(Collection entries)
--------------------------------------------------

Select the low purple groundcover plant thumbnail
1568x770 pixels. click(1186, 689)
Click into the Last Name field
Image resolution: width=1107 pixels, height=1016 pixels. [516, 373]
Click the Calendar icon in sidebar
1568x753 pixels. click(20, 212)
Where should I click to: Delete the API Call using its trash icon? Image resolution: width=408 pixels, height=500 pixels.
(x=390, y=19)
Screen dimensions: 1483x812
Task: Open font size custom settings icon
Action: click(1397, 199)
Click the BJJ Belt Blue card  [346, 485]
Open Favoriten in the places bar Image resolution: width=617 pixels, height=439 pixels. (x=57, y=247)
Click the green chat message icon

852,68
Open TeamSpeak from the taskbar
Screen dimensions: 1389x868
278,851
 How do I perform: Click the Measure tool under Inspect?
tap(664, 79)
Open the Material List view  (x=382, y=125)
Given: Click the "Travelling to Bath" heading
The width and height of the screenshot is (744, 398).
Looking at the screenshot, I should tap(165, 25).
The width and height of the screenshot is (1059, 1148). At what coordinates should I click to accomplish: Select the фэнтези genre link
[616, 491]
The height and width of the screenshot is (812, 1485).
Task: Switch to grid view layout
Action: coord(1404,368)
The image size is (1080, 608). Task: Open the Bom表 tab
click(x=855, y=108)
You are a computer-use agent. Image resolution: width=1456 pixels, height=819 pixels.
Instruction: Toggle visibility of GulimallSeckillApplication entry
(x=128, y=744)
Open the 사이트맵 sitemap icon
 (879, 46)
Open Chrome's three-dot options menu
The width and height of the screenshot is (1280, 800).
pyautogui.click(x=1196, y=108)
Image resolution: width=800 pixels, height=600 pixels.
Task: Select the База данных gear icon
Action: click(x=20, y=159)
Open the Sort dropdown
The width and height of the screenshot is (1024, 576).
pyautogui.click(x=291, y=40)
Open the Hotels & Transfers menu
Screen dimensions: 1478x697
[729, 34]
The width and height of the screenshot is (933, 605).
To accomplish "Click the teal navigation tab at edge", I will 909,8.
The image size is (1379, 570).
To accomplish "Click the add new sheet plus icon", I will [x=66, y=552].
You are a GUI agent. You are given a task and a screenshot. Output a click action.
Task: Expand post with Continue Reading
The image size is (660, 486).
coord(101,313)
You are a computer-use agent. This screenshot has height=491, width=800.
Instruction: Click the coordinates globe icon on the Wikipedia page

--------------------------------------------------

Problem to solve: Repeat every line of the data precisely.

Answer to this exercise:
Select the low purple groundcover plant thumbnail
1568x770 pixels. click(1186, 689)
Click into the Last Name field
Image resolution: width=1107 pixels, height=1016 pixels. [516, 373]
Click the Calendar icon in sidebar
1568x753 pixels. click(20, 212)
Where should I click to: Delete the API Call using its trash icon? Image resolution: width=408 pixels, height=500 pixels.
(x=390, y=19)
Screen dimensions: 1483x812
Task: Open font size custom settings icon
Action: click(1397, 199)
Click the BJJ Belt Blue card  [346, 485]
Open Favoriten in the places bar Image resolution: width=617 pixels, height=439 pixels. (x=57, y=247)
Click the green chat message icon

852,68
Open TeamSpeak from the taskbar
Screen dimensions: 1389x868
278,851
 How do I perform: Click the Measure tool under Inspect?
tap(664, 79)
Open the Material List view  (x=382, y=125)
Given: Click the "Travelling to Bath" heading
The width and height of the screenshot is (744, 398).
Looking at the screenshot, I should tap(165, 25).
The width and height of the screenshot is (1059, 1148). At what coordinates should I click to accomplish: Select the фэнтези genre link
[616, 491]
The height and width of the screenshot is (812, 1485).
Task: Switch to grid view layout
Action: coord(1404,368)
The image size is (1080, 608). Task: Open the Bom表 tab
click(x=855, y=108)
You are a computer-use agent. Image resolution: width=1456 pixels, height=819 pixels.
Instruction: Toggle visibility of GulimallSeckillApplication entry
(x=128, y=744)
Open the 사이트맵 sitemap icon
 (879, 46)
Open Chrome's three-dot options menu
The width and height of the screenshot is (1280, 800).
pyautogui.click(x=1196, y=108)
Image resolution: width=800 pixels, height=600 pixels.
Task: Select the База данных gear icon
Action: click(x=20, y=159)
Open the Sort dropdown
The width and height of the screenshot is (1024, 576).
pyautogui.click(x=291, y=40)
Open the Hotels & Transfers menu
Screen dimensions: 1478x697
[729, 34]
The width and height of the screenshot is (933, 605).
To accomplish "Click the teal navigation tab at edge", I will 909,8.
The image size is (1379, 570).
To accomplish "Click the add new sheet plus icon", I will [x=66, y=552].
You are a GUI agent. You are given a task and a screenshot. Output a click action.
Task: Expand post with Continue Reading
The image size is (660, 486).
coord(101,313)
You are a computer-use agent. This screenshot has height=491, width=800.
Instruction: Click the coordinates globe icon on the Wikipedia page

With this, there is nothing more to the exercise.